Records excerpted from a collection:
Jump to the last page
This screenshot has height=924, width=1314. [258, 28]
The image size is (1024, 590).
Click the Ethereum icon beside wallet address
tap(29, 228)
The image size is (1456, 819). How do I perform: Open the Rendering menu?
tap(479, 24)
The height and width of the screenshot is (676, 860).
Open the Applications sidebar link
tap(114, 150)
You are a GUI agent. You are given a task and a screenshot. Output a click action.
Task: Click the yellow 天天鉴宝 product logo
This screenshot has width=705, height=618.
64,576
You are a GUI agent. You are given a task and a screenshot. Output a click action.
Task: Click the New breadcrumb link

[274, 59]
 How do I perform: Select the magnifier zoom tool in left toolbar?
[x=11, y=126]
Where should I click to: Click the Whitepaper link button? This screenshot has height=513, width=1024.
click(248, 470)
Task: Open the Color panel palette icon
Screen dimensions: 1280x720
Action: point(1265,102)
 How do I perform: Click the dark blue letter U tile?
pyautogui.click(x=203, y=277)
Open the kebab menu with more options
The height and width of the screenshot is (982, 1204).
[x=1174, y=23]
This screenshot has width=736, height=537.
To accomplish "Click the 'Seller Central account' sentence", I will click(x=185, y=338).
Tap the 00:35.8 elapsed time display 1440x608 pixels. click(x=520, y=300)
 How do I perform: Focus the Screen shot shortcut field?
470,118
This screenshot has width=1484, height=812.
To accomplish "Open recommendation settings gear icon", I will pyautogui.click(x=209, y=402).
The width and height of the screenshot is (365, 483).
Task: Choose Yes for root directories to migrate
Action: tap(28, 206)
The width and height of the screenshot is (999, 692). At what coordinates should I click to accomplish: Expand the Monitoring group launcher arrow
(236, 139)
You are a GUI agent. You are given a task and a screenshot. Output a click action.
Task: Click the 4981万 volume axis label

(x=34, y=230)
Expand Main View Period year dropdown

◆ **Work to be completed**: Return exactly the lines of the data, and only those, from the line with "This screenshot has width=1484, height=812." through the last line, inclusive.

◆ **Answer to the problem**:
This screenshot has width=1484, height=812.
To accomplish "Open recommendation settings gear icon", I will pyautogui.click(x=209, y=402).
The width and height of the screenshot is (365, 483).
Task: Choose Yes for root directories to migrate
Action: tap(28, 206)
The width and height of the screenshot is (999, 692). At what coordinates should I click to accomplish: Expand the Monitoring group launcher arrow
(236, 139)
You are a GUI agent. You are given a task and a screenshot. Output a click action.
Task: Click the 4981万 volume axis label

(x=34, y=230)
Expand Main View Period year dropdown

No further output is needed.